Wednesday, January 3, 2007

A Mission to Convert

H. Allen Orr's review essay in The New York Review of Books focuses on The God Delusion by Richard Dawkins
Indeed, one needn't be a creationist to note that Dawkins's argument suffers at least two potential problems. First, as others have pointed out, if he is right, the design hypothesis essentially must be wrong and the alternative naturalistic hypothesis essentially must be right. But since when is a scientific hypothesis confirmed by philosophical gymnastics, not data? Second, the fact that we as scientists find a hypothesis question-begging--as when Dawkins asks "who designed the designer?"--cannot, in itself, settle its truth value. It could, after all, be a brute fact of the universe that it derives from some transcendent mind, however question-begging this may seem. What explanations we find satisfying might say more about us than about the explanations. Why, for example, is Dawkins so untroubled by his own (large) assumption that both matter and the laws of nature can be viewed as given? Why isn't that question-begging? ...
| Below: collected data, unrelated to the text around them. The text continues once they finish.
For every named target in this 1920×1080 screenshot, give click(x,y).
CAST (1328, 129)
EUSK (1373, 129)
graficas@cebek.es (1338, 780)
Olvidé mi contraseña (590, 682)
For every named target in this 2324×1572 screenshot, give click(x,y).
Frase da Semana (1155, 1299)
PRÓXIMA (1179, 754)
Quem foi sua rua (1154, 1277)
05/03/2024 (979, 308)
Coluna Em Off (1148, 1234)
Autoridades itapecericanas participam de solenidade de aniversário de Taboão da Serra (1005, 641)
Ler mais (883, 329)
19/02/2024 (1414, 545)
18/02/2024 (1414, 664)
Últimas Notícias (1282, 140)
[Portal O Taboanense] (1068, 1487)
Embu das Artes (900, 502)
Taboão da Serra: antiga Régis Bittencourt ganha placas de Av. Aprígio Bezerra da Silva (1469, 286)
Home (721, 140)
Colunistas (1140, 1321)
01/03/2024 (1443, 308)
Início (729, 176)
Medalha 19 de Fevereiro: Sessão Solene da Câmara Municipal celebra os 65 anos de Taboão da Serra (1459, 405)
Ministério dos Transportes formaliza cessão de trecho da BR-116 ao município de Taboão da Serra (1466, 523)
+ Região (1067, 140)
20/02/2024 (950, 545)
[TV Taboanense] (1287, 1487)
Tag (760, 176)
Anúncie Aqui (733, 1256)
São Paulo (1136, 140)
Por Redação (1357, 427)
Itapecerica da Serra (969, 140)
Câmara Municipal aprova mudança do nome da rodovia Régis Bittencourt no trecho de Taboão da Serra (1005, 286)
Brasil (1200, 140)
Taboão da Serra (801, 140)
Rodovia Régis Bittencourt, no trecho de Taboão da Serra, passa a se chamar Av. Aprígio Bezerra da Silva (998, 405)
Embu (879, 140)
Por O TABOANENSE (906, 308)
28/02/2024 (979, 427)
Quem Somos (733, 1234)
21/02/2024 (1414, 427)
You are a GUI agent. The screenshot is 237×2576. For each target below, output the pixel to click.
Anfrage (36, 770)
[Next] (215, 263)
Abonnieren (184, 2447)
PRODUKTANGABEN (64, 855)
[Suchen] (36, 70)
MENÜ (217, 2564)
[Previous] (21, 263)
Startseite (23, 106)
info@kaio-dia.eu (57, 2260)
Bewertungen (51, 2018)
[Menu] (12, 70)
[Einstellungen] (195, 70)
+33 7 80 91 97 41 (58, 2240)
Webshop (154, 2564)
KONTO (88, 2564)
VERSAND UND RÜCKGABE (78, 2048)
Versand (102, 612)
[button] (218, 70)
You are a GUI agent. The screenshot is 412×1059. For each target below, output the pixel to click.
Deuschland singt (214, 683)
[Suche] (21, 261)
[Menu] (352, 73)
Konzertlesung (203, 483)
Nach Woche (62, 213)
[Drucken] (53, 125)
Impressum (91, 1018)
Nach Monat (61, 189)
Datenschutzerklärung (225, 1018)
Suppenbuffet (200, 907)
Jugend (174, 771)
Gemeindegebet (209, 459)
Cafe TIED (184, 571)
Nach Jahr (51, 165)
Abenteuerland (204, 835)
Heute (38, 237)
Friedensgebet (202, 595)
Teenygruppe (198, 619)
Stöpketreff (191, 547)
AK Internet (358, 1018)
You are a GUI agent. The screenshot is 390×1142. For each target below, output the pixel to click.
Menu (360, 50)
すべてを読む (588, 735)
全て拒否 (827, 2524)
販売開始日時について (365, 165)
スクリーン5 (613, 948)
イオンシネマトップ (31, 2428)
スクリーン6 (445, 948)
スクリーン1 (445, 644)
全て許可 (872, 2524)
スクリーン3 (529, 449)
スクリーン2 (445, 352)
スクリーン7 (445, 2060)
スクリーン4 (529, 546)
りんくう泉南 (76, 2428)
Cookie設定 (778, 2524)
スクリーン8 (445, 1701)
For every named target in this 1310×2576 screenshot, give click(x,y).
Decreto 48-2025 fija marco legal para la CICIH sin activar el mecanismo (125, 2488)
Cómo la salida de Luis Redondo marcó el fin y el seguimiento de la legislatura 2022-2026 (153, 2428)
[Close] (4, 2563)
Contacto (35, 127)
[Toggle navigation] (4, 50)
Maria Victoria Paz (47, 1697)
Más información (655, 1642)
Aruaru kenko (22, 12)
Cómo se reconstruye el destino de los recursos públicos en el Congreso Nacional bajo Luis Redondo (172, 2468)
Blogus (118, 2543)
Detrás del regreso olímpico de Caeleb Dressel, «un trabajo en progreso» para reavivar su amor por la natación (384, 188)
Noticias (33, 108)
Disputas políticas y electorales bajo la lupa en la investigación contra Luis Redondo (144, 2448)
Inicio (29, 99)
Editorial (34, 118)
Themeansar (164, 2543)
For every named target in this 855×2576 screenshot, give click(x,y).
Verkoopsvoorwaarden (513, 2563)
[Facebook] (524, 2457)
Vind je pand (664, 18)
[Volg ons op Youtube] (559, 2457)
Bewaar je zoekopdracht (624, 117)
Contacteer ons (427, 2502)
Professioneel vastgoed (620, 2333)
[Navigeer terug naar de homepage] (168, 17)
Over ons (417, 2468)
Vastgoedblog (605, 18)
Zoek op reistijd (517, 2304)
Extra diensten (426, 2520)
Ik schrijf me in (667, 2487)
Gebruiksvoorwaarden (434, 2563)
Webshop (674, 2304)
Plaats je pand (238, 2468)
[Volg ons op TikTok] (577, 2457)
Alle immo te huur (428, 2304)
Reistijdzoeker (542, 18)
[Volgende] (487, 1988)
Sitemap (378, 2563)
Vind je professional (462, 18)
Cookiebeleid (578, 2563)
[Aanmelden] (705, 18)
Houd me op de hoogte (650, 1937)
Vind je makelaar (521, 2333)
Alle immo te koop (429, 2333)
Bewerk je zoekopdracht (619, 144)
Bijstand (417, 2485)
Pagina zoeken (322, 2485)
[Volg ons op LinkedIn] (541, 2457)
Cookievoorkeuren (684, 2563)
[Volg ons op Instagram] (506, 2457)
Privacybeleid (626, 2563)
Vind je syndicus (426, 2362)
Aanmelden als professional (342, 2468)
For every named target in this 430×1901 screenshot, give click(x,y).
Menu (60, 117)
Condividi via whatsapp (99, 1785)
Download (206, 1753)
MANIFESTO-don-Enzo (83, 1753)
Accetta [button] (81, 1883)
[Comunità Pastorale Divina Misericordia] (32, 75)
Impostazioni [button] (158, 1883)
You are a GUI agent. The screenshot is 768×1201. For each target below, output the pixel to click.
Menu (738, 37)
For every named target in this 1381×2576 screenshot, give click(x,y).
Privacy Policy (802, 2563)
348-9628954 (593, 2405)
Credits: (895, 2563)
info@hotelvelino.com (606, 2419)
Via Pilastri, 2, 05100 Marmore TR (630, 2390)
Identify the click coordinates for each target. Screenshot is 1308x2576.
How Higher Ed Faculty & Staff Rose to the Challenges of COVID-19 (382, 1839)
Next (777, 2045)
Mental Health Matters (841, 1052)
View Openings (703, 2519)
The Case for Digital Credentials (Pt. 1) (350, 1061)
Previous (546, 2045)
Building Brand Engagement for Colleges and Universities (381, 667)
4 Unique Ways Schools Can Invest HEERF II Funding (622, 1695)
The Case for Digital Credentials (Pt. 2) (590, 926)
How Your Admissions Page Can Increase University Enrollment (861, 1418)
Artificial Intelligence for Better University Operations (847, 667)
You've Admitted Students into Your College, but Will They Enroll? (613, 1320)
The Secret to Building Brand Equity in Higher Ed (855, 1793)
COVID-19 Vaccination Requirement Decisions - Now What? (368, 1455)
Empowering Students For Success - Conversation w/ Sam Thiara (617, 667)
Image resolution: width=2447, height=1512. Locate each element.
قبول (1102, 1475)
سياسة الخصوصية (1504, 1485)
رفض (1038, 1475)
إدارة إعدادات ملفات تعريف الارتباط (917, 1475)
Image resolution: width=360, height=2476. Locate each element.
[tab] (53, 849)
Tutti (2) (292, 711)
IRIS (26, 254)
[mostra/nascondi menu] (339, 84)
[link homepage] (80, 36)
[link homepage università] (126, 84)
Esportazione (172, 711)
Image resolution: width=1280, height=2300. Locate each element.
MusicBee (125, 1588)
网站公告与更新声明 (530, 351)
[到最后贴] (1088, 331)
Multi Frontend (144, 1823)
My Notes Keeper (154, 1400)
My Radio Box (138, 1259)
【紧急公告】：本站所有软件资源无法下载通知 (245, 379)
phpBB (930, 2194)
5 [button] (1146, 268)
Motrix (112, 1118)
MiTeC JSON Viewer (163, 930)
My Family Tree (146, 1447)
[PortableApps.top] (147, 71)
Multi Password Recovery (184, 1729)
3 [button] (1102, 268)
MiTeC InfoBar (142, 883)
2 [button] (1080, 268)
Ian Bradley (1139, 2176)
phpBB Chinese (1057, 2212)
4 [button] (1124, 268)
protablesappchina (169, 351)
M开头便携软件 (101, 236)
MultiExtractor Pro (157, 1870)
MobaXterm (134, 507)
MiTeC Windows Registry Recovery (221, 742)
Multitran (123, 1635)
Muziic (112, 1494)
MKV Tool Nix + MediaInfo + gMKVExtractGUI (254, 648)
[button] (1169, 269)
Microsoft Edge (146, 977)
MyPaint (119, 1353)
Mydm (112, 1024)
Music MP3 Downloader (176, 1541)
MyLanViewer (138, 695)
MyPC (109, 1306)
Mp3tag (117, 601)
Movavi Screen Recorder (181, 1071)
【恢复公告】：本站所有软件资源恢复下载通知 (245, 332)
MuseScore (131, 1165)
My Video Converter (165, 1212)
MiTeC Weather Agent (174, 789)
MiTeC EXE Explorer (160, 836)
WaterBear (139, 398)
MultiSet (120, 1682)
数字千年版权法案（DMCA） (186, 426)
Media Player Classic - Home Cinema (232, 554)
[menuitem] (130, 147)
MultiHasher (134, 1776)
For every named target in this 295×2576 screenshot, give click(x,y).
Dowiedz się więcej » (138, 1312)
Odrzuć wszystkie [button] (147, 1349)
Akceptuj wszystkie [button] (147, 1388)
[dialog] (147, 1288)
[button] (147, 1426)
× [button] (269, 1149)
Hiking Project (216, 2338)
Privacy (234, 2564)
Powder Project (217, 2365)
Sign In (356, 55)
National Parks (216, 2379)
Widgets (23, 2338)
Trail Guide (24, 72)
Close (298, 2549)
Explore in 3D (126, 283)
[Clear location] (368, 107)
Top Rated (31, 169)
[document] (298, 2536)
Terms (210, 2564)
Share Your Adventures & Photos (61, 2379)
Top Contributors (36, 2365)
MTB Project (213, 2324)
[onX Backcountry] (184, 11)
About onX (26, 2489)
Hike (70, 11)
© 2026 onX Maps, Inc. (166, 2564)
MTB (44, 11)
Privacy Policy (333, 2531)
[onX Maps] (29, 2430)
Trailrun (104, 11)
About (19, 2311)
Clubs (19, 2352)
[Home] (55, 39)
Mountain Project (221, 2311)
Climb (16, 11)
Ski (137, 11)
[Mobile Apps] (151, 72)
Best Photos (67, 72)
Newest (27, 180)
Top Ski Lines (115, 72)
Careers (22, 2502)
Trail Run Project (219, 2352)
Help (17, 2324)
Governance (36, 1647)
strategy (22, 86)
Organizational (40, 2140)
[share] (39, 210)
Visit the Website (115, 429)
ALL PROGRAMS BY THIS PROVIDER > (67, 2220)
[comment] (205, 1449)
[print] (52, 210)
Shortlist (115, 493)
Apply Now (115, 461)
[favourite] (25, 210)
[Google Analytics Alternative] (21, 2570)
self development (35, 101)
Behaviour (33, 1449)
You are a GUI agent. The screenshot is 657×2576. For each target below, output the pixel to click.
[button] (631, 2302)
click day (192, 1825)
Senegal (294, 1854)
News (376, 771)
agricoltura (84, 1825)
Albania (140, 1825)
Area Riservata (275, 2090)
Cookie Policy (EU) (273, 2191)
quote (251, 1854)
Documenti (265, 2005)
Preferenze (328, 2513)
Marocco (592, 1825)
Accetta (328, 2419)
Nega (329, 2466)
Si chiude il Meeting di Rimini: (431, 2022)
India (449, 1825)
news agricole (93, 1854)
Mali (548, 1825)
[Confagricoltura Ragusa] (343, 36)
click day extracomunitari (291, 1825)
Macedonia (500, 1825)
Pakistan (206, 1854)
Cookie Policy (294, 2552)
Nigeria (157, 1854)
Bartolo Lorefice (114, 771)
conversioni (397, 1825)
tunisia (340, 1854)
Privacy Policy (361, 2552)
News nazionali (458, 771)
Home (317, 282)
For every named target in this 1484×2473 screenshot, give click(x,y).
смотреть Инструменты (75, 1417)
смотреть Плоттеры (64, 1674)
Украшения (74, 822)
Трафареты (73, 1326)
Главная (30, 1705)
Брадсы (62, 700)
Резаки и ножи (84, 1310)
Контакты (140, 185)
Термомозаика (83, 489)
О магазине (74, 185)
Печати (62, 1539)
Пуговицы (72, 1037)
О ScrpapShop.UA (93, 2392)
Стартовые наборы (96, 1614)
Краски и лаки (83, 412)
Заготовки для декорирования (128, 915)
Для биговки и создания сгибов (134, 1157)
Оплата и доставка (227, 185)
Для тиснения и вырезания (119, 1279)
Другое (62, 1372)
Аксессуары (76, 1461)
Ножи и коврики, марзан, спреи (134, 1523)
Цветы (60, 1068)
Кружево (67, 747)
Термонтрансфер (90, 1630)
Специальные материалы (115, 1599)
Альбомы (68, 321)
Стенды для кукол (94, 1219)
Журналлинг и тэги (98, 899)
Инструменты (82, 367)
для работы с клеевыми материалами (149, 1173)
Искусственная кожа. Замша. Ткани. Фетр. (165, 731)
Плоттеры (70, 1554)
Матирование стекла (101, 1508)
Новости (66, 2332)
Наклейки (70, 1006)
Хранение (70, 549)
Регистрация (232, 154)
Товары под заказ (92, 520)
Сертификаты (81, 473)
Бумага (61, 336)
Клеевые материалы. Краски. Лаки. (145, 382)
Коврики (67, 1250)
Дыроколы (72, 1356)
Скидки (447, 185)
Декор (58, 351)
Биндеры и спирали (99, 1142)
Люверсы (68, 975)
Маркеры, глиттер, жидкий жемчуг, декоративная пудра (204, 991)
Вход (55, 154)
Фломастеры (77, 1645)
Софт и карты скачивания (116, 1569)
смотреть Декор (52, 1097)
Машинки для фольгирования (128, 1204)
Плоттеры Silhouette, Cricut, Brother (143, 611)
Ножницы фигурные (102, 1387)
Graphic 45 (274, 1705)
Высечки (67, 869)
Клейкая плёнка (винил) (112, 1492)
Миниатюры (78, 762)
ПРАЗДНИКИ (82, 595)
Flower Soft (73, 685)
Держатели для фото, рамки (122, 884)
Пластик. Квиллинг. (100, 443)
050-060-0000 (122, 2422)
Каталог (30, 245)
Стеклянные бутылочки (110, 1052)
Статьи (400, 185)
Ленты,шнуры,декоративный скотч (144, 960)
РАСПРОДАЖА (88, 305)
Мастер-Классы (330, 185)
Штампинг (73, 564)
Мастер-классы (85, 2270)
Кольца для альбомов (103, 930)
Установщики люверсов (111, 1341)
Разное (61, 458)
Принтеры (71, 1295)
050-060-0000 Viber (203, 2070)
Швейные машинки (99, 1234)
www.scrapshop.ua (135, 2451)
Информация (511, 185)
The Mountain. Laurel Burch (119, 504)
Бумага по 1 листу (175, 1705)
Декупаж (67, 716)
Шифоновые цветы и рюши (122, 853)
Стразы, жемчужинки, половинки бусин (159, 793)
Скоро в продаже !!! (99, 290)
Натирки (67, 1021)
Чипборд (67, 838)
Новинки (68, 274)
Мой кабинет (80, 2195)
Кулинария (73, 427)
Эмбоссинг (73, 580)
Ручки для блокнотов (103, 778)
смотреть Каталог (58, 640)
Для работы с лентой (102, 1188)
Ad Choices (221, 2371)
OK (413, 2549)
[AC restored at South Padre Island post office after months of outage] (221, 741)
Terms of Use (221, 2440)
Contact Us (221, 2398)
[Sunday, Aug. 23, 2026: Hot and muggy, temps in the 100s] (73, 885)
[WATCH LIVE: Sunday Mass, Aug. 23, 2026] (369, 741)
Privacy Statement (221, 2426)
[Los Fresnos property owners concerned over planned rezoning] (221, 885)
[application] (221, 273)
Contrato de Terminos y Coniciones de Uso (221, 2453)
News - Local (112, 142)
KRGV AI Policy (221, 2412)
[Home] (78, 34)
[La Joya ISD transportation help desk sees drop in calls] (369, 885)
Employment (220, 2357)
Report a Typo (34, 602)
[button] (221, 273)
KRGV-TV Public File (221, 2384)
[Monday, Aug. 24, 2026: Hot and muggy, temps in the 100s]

The answer to both questions can be found in the case of Kitzmiller v. Dover Area School District [139 pp. pdf] where the court summarized the pertinent scientific dogma.
However, we believe that arguments against evolution are not arguments for design. Expert testimony revealed that just because scientists cannot explain today how biological systems evolved does not mean that they cannot, and will not, be able to explain them tomorrow. (p. 72)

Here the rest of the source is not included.